直感的な不可解に眉を顰め終える前に、お面の制作者が、正にその落差によって見る者へ衝撃を与えようと企てたのだと察します。


制作者の押しつけがましさ、まんまと陥れられた不本意から、制作者への反発と嫌悪を覚えます。


一定の余力のある人はこの時点で「くだらない」とお面を唾棄できます。


しかしお面の出現対象となる疲れている人は衝撃をいなす余力がない場合が多いので、受けた衝撃に呆然として不快な気分のままお面を凝視します。


同時に、そんなものは無いから考えるだけ無駄なのに、自分はこんな厭なお面を何処で手に入れたのか、どうして手に入れようとしたのか思い出そうとします。

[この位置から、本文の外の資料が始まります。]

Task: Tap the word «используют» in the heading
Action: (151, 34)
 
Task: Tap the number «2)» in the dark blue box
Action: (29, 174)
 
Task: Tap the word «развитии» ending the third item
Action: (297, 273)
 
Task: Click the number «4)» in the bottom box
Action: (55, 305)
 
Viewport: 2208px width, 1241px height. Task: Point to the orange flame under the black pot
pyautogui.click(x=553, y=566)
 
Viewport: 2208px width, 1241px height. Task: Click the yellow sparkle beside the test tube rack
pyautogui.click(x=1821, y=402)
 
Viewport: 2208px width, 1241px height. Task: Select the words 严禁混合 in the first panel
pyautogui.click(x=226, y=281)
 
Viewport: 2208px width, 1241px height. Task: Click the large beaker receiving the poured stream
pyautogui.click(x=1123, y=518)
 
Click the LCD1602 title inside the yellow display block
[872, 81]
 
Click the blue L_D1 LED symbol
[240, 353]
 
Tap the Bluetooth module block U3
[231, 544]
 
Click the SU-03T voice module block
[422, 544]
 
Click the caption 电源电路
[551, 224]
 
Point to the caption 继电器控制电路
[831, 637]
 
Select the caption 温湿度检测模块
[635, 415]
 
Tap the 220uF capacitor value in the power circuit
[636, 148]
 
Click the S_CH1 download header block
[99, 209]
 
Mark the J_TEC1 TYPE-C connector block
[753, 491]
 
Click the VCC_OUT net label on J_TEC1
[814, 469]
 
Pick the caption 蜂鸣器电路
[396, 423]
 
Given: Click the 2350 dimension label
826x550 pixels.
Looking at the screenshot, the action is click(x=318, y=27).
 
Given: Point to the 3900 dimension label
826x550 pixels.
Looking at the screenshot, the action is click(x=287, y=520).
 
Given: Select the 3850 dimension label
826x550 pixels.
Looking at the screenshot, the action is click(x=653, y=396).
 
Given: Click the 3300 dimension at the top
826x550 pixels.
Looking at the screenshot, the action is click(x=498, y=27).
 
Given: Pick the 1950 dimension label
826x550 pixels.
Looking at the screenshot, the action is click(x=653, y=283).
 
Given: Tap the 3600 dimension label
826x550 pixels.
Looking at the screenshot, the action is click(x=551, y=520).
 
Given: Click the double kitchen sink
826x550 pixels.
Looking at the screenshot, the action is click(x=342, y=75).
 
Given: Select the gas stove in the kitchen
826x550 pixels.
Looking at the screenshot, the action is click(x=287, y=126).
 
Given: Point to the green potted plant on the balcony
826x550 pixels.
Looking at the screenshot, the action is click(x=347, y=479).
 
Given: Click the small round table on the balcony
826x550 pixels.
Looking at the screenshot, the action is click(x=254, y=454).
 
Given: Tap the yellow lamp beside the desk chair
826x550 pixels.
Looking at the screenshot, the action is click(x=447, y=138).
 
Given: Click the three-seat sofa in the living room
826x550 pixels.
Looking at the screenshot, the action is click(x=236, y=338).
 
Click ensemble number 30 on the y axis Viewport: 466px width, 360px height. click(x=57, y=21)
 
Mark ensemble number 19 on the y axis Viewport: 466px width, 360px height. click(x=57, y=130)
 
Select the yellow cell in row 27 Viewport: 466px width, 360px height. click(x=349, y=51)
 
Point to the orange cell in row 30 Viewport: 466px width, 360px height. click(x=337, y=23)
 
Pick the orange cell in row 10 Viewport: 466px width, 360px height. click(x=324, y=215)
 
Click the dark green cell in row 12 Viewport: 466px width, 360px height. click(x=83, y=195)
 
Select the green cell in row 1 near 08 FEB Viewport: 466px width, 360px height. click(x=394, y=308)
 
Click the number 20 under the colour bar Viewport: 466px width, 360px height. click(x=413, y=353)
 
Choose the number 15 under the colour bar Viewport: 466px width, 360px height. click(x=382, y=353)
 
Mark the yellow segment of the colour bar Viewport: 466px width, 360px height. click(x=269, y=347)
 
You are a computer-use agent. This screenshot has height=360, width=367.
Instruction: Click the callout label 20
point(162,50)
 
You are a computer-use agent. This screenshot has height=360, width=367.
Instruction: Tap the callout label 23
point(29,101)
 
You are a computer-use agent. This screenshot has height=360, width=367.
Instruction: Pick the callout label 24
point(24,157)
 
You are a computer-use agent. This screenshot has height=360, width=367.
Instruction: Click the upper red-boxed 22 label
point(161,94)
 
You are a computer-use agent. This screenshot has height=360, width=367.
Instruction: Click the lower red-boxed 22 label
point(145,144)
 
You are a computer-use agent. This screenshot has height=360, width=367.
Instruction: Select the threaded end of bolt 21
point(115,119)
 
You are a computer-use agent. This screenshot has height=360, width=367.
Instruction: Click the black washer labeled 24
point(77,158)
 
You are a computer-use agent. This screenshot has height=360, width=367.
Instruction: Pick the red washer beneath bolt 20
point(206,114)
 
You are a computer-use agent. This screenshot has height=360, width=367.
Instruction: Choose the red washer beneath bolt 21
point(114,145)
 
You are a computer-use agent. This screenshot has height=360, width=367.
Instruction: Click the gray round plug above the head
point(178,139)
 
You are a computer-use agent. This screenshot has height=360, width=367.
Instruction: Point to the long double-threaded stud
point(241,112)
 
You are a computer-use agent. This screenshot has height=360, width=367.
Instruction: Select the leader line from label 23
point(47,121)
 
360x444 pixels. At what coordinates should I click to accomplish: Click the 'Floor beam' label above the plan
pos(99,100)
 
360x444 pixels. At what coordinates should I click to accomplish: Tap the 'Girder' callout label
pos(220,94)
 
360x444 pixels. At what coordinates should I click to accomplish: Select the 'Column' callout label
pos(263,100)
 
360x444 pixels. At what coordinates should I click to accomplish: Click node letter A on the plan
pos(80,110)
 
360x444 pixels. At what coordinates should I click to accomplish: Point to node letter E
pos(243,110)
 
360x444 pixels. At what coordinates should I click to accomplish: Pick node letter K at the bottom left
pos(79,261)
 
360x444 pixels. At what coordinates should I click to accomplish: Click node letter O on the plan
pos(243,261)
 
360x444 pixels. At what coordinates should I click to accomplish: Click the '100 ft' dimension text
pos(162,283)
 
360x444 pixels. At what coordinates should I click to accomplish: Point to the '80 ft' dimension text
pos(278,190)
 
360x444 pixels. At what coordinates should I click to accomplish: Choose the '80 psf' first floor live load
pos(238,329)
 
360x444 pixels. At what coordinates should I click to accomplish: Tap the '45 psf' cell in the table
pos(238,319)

存在しない記憶の探索に没頭するあまり体の制御が疎かになります。


目の前に呈示され続けている視覚刺激の強度に流されて、徐々にお面と同じ右回りへ顔を傾け始めます。


お面と同じ右回りに傾いてゆくと、お面本来の爽やかな笑顔が見えてくる予感がしてきます。


穏やかに弧を描いた目の黒々と大きく油膜のようにてらてらした瞳や、控えめに口角の上がった今にも喋り出しそうに薄く開いた唇を見詰めます。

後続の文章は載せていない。